Can NHSA revoke dedicated status as a result of disciplinary measures
If you have been found guilty of some form of misconduct and your membership is terminated you must obviously lose your dedicated status as well. Please take note that if you are found guilty of an offence that involves the FCA, NHSA is obliged to report this to the CFR in their annual report.
What if I cannot go on a hunt or participate in sport shooting this year?
If you are unable to actually go on a hunt or participate in a sport shooting activity in a specific year all is not lost. There are many legitimate reasons why a dedicated member may not be able to participate; financial reasons, being out of the country, medical condition etc. You may then enter a non-Active report but there are some prerequisites to this.
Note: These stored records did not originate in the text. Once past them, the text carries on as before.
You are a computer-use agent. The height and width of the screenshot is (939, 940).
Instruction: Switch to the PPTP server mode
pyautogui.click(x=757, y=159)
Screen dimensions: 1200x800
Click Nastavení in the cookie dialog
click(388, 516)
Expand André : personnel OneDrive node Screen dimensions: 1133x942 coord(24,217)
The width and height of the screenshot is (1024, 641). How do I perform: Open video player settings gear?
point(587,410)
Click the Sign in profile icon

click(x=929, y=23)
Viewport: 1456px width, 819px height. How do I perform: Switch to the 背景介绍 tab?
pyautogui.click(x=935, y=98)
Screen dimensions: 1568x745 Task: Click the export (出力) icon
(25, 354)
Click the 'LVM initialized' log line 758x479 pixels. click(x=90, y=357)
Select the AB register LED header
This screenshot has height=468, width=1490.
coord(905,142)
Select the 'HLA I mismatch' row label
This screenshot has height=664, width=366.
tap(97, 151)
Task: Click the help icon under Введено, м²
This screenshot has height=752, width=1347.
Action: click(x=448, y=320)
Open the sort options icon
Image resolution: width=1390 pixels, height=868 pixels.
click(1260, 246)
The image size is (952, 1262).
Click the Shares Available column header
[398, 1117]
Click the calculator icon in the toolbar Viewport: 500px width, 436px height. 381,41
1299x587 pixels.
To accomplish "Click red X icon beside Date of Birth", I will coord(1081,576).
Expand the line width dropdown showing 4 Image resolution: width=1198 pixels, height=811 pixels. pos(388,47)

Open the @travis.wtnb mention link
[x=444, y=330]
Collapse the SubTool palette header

You should approach NHSA the moment you realise you will be in this position (read HERE)
What happens if I lose my dedicated status?
This can have very serious consequences for your retention of legally owned firearms
If you have used your dedicated status as motivation for your firearm licences, and you then lose that dedicated status it follows that the basis for you owning those firearms is potentially gone (meaning those that are more than 4).
NHSA gives a report to the CFR at the end of the year of all members who have lost their dedicated status, you can expect the CFR to investigate whether you should still be entitled to keep your hunting firearms.
Section 26 of the Act also requires you to report to the Registrar (CFR) within 30 days if any of your circumstances have changed, losing your dedicated status would surely qualify as changed circumstances. In other words if you have not notified the CFR about your change of status and they only find out about it from your association’s annual report you face being prosecuted for not reporting your change in circumstances as well as losing all your firearms. This is a very serious matter.
Can’t I just join another accredited association?
The various accredited associations have agreed to share names of those members who have lost their dedicated status with each other, so it won’t be quite that easy. You may well have to explain to the new association why you were in trouble with your previous association.
What if I want to leave my current association for another?
That can certainly be done.
The mechanism would depend on which association you are moving to. You will need to contact the new association and ask them to recognise your dedicated status with your current association. It is likely that there will probably be a charge for this to cover the admin costs involved.